# Bit of Sephora MAC and Coach Haul!



## ElvenEyes (Feb 15, 2011)

Because sometimes a girl just has to!  I love my key chains from Coach. One has hearts and the other one is a glittery pink cupcake! The blush is by Lancome


----------



## chlilly1 (Feb 15, 2011)

Nice, what are the Nars products?


----------



## ittybittylizzy (Feb 16, 2011)

oh la la. I love everything, except for the purity bottle, never have used it.
  	thanks for sharing.


----------



## ElvenEyes (Feb 16, 2011)

chlilly1 said:


> Nice, what are the Nars products?



 	The Duo is the Hungry Heart blush set.  The e/s are Fathom (pink one) and Cairo (brown one).  I also bought Ondine, but forgot to take it out of the bag and photo it! It is sort of a dark taupe colour.  Very pretty combo.  I might wear them today!


----------



## sunshine rose (Feb 16, 2011)

ooh I like the look of the NARS Cairo eyeshadow. And the keychains are so cute!


----------



## JennsJewelz (Feb 16, 2011)

Love it! All your Coach stuff is adorable - especially the cupcake!  I also love Purity - it's my favourite face wash. Let us know how you like it with your Clarisonic! Let me know how you like Bella Bamba - I've been looking at it for a few months now curious to try it. And what's the MAC product?


----------



## ElvenEyes (Feb 16, 2011)

JennsJewelz said:


> Love it! All your Coach stuff is adorable - especially the cupcake!  I also love Purity - it's my favourite face wash. Let us know how you like it with your Clarisonic! Let me know how you like Bella Bamba - I've been looking at it for a few months now curious to try it. And what's the MAC product?



 	Thanks! I love my key rings!  I also love Purity and use it with my Clarisonic. It is very moisturizing, but gentle on my sensitive skin.  The MAC e/s is Goldenrod and you can see it on my upper eye (like a highlight) on the last few photos I did of my Gentle Geisha look...you know, the one with the slightly brighter lippy?  Actually, it is the same lipstick as before, just slightly different lighting!!  lol


----------



## JennsJewelz (Feb 16, 2011)

Lol, I know, lighting changes everything! I have the same experience with Purity  Yaaaay for hauls!


----------



## makeupgirlie (Feb 16, 2011)

nice haul! the keychains are adorable!


----------



## evilpoptart (Feb 17, 2011)

I love the gray coach bag and the cupcake keychain. I have been contemplating getting the cupcake keychain myself.


----------



## ElvenEyes (Feb 17, 2011)

evilpoptart said:


> I love the gray coach bag and the cupcake keychain. I have been contemplating getting the cupcake keychain myself.

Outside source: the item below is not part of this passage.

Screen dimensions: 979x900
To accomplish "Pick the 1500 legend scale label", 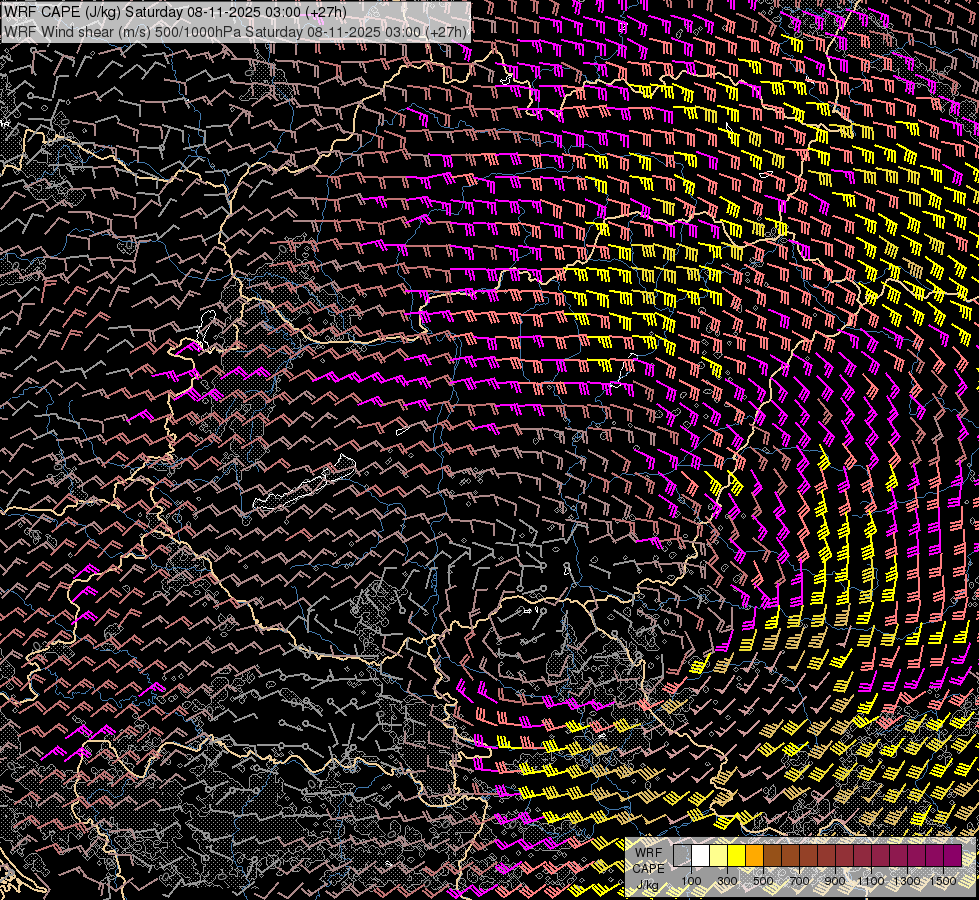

 	I say totally get it. It is adorable. I put it on my car keys so something sparkly, but not clanky or heavy is on it.  Very delicate and lady-like!  I put my house and other keys on the other one, which is perfect. I just transferred everything from my old purse to this one and all the goodies. I am in love with Coach!


----------



## Born: 1985 (Feb 18, 2011)

I see Bella Bamba!
  	I recently got it too, love it!
  	Great haul =)


----------



## d-girl (Feb 20, 2011)

Cute coach stuff! I also just got bella bamba...enjoy!


----------



## sujusarangx3 (Feb 20, 2011)

omg i need to get that baby pink wallet!! what style is it?! it's absolutely gorgeous!!


----------



## maclovin baby (Feb 20, 2011)

love the COACH bag ,and the keychains.


----------



## ElvenEyes (Feb 20, 2011)

sujusarangx3 said:


> omg i need to get that baby pink wallet!! what style is it?! it's absolutely gorgeous!!



 	OMG...I don't know!  Madison, maybe?  I'm so sorry. I just saw pink and went for it. lol  But I also have an ivory one for summer, same style, so I am pretty sure it is Madison.  I would just browse their wallets on their site until you come across it.  It is a fairly popular one.


----------



## LittleMaryJane (Feb 20, 2011)

NICE haul! I love Purity cleanser!


----------



## dani623 (Feb 23, 2011)

NICE!!!


----------



## FourC's (Mar 27, 2011)

Love the coach key fobs!!


----------